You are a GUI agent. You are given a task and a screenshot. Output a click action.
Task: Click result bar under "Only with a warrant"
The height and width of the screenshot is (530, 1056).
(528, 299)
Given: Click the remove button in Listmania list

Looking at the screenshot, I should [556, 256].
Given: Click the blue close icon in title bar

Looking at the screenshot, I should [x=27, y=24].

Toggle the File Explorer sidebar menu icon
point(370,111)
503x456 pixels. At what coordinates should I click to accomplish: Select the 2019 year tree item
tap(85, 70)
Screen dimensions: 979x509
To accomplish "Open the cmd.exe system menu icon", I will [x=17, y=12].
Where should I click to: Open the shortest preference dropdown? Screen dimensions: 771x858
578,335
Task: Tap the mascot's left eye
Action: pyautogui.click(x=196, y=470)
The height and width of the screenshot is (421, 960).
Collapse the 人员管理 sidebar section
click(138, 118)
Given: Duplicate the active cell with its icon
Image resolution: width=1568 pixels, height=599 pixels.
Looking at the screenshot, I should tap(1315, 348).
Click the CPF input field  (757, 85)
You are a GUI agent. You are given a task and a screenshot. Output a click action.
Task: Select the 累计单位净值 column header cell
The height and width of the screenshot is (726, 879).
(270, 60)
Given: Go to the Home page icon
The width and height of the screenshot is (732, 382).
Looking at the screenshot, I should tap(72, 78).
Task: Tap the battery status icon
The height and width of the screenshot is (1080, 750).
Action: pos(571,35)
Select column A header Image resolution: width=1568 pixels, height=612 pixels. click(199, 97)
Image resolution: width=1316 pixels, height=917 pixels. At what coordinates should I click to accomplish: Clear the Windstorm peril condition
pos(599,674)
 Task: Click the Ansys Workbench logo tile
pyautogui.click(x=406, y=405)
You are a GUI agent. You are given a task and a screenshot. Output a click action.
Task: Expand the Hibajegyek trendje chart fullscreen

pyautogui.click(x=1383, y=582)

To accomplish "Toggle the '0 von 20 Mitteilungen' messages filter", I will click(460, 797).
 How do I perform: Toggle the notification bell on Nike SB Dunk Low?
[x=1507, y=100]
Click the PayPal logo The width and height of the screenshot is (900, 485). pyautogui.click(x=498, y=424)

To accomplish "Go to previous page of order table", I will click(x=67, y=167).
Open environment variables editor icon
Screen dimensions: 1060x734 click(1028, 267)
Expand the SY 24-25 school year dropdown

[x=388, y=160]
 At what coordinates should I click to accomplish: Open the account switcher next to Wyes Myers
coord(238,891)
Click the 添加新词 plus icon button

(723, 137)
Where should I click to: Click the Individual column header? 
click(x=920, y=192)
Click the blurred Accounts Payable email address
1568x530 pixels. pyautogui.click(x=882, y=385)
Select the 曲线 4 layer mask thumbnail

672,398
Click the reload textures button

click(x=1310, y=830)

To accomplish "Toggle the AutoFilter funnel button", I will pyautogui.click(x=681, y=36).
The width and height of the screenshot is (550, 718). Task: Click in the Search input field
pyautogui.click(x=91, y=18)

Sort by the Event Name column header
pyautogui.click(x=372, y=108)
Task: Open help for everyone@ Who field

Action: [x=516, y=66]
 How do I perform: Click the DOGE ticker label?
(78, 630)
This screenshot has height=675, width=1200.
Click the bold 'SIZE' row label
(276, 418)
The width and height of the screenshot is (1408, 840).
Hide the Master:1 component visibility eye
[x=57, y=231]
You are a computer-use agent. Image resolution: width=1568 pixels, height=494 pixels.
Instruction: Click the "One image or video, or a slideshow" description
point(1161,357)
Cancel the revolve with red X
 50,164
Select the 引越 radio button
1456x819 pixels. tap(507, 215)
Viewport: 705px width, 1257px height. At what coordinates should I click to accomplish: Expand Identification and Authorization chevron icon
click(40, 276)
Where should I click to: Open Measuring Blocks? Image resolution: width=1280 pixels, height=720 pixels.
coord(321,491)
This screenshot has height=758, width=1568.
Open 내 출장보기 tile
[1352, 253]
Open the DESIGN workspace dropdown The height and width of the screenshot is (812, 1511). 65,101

^^^^

◆ TO DO: Copy out the lines from the one containing "Given: Go to the Home page icon" through the one containing "will pyautogui.click(x=681, y=36).", both included, reproducing them character for character.

◆ SOLUTION:
Given: Go to the Home page icon
The width and height of the screenshot is (732, 382).
Looking at the screenshot, I should tap(72, 78).
Task: Tap the battery status icon
The height and width of the screenshot is (1080, 750).
Action: pos(571,35)
Select column A header Image resolution: width=1568 pixels, height=612 pixels. click(199, 97)
Image resolution: width=1316 pixels, height=917 pixels. At what coordinates should I click to accomplish: Clear the Windstorm peril condition
pos(599,674)
 Task: Click the Ansys Workbench logo tile
pyautogui.click(x=406, y=405)
You are a GUI agent. You are given a task and a screenshot. Output a click action.
Task: Expand the Hibajegyek trendje chart fullscreen

pyautogui.click(x=1383, y=582)

To accomplish "Toggle the '0 von 20 Mitteilungen' messages filter", I will click(460, 797).
 How do I perform: Toggle the notification bell on Nike SB Dunk Low?
[x=1507, y=100]
Click the PayPal logo The width and height of the screenshot is (900, 485). pyautogui.click(x=498, y=424)

To accomplish "Go to previous page of order table", I will click(x=67, y=167).
Open environment variables editor icon
Screen dimensions: 1060x734 click(1028, 267)
Expand the SY 24-25 school year dropdown

[x=388, y=160]
 At what coordinates should I click to accomplish: Open the account switcher next to Wyes Myers
coord(238,891)
Click the 添加新词 plus icon button

(723, 137)
Where should I click to: Click the Individual column header? 
click(x=920, y=192)
Click the blurred Accounts Payable email address
1568x530 pixels. pyautogui.click(x=882, y=385)
Select the 曲线 4 layer mask thumbnail

672,398
Click the reload textures button

click(x=1310, y=830)

To accomplish "Toggle the AutoFilter funnel button", I will pyautogui.click(x=681, y=36).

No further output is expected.